Thanks for your comments.
After waiting A WEEK for support to give me some intelligent response, I took matters into my own hands. It was relatively painless. I'll describe what happened, in case it's helpful to someone else:
Shutdown the manager service, via "service ovmm stop".
Save a copy of the config file, which contains the manager UUID. It's called /u01/app/oracle/ovm-manager-3/.config.
Removed everything under /u01/app/oracle, with "rm -fr".
Dropped the schema in the database I was using.
Ran the installer, specifying the "-u <uuid>" option.
It completed, and I logged in.
I rediscovered one of my two servers, the one that was still in the pool. I had removed the other one from the pool when my problems started, last week.
The rediscovery got back the server pool and VMs, and they were still running.

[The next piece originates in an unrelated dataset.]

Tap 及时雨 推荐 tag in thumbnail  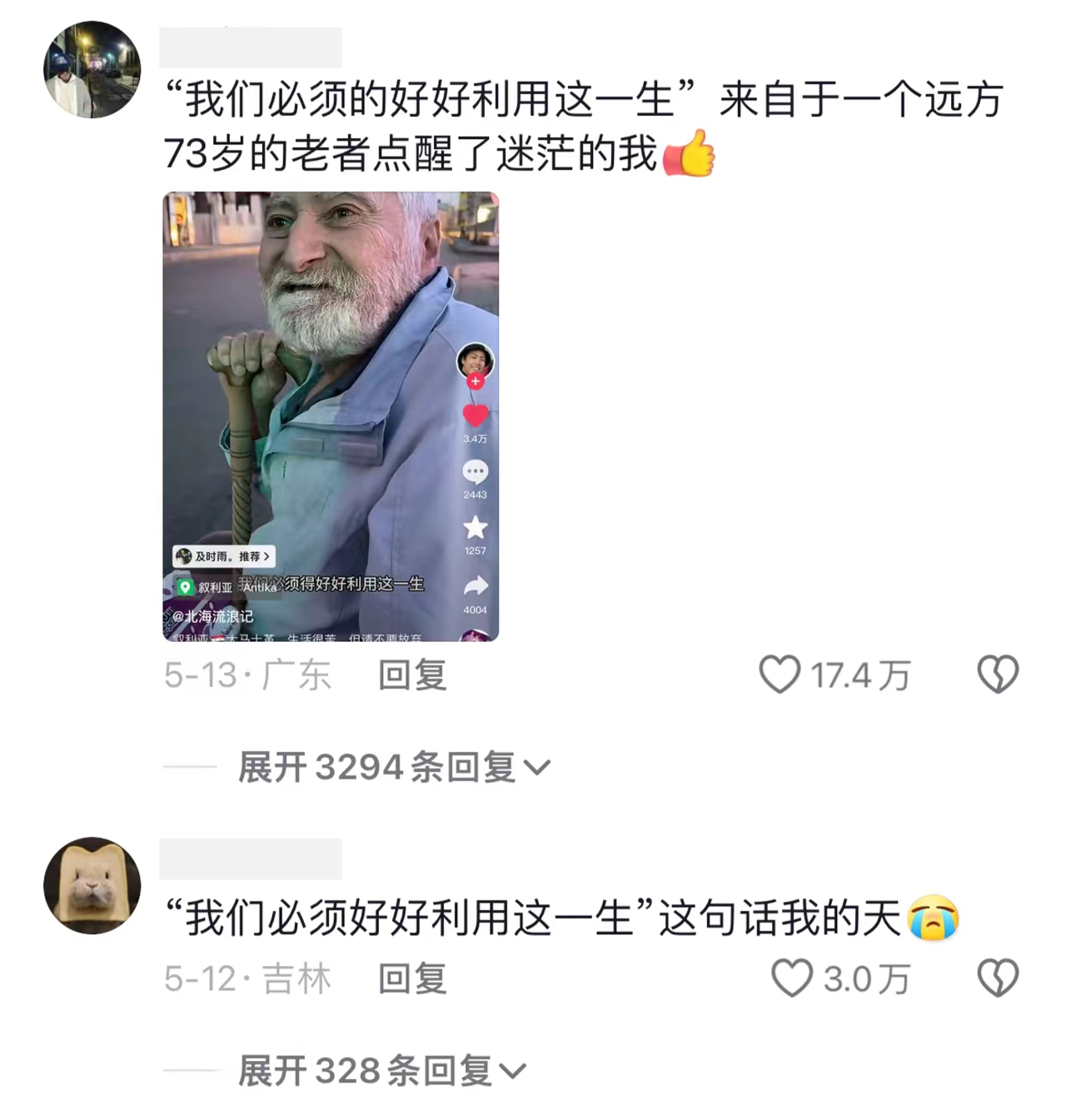point(223,556)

I rediscovered the other server, the one that I could not discover before I reinstalled the manager. That worked, too.
I added the server to the pool, and it's all working.
The only casualty I've seen so far, is that I've lost the names of all my VMs. Oops... even more is wrong. I just noticed.
I was about the say that the VMs have names like "ORPHAN_...". But there's more wrong than that:
If I look at the info for a VM, the'networks' and 'disks' panels are completely blank.
And if I right-click a VM and select 'edit', nothing happens.
But I can open a console window to them, so they really ARE running.
Anyone know what's wrong, and how to fix this?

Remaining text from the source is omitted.